Because the other tests were never conclusive enough to make a definitive diagnosis of neurosarcoidosis, performing a greater number of CNS biopsies will increase the chance of achieving a definite diagnosis. However, CNS biopsies were not the first option unless patients were first given a standardized noninvasive investigation (e.g., blood, CSF, MRI, PET imaging) and/or if a very aggressive or atypical course was present. Examples included hydrocephalus, rapid deterioration of neurological functions, mass lesions, multiple cranial nerve palsies, and pituitary enlargement, which signaled a clear indication for CNS biopsy. Initiating treatment with high-dose steroids for a subset of patients with severe neurological symptoms before all investigations had been completed led to a diagnosis of non-specific chronic inflammation on biopsy, thereby complicating the histopathological confirmation of neurosarcoidosis.
The diagnosis of “probable neurosarcoidosis” is the most common scenario in clinical practice, as soon as the investigation reveals signs of systemic sarcoidosis and excludes other possible diagnoses. Only four cases belonging to this category were biopsied, compared to the “possible neurosarcoidosis” group, most likely because the diagnostic certainty was considered higher and the CNS manifestations were attributed to systemic sarcoidosis. A high suspicion of neoplasm in solitary intracranial or intraspinal mass lesions, a threatening hydrocephalus in need of a ventriculoperitoneal shunt, or the presence of cortical tumor-like lesions, especially in the temporal lobe, causing medically refractory epilepsy, were among the clinically precarious situations that justified the need for CNS biopsy despite histologically confirmed active systemic sarcoidosis.

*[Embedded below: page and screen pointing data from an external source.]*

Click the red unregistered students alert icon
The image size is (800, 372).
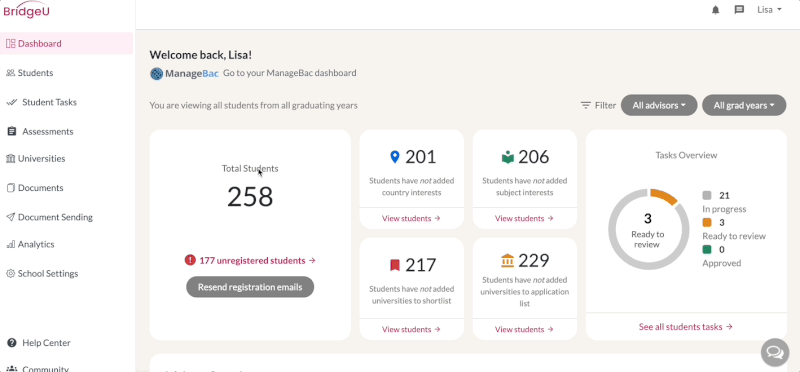[x=190, y=260]
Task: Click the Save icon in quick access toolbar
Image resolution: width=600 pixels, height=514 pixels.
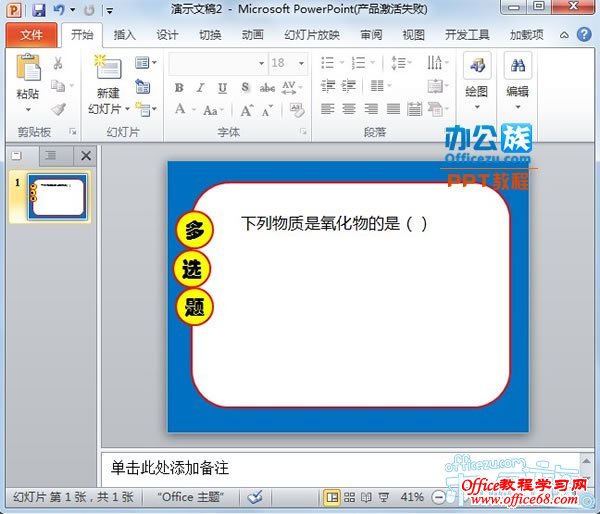Action: pyautogui.click(x=39, y=10)
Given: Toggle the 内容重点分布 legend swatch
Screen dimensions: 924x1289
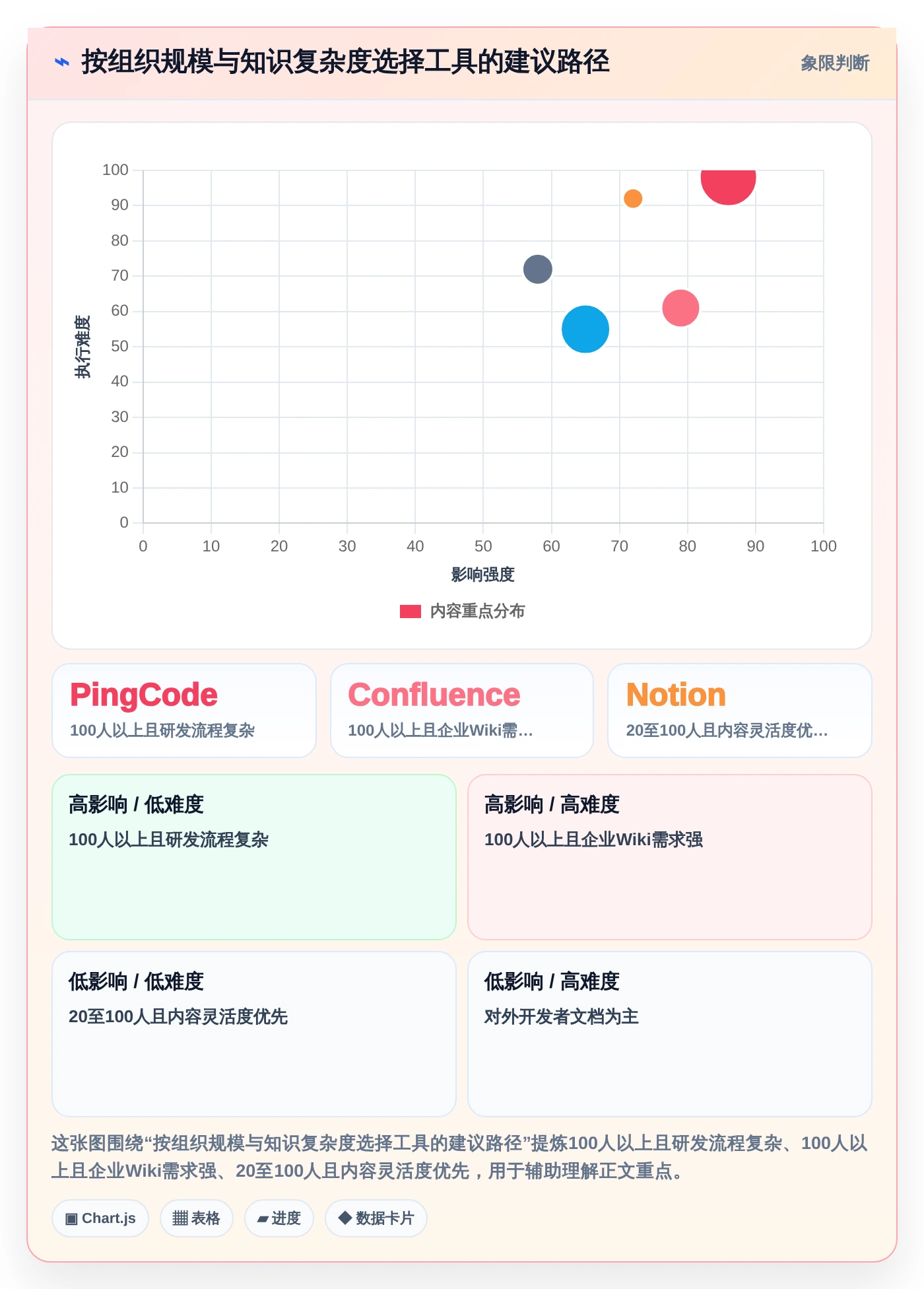Looking at the screenshot, I should pos(411,611).
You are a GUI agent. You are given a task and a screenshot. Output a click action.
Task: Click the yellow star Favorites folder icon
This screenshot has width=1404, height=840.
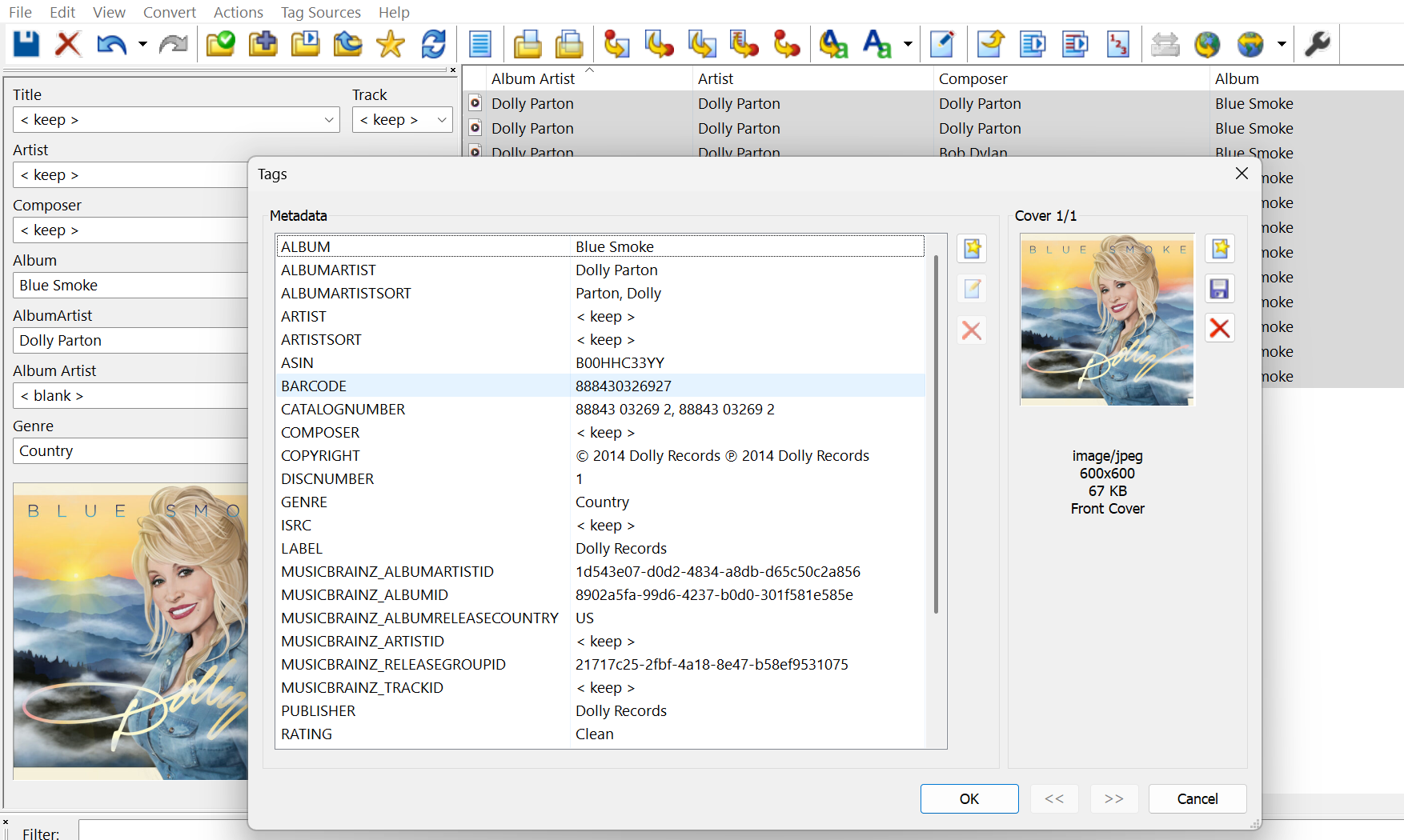coord(391,44)
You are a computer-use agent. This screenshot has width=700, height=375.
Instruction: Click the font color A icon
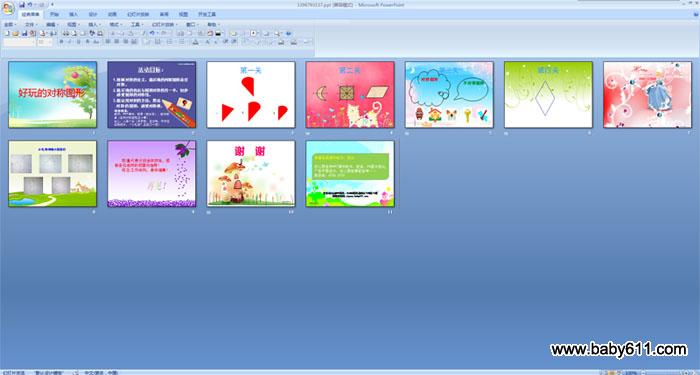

In reality, the most difficult scenario was investigating isolated neurosarcoidosis. A comprehensive diagnostic workup had two purposes: first, to reduce the rate of incorrectly diagnosing patients with “possible neurosarcoidosis”, and second, to identify other CNS disease mimics that needed urgent treatment.
We recognize a number of limitations of this study. One is its retrospective nature; another is the small number of patients, which is explained by the low overall prevalence of neurosarcoidosis. A risk of selection bias also probably existed because the more severe cases were referred to our center. Furthermore, this study spanned the years between 1990 and 2021, and diagnostic tools have vastly improved over that period.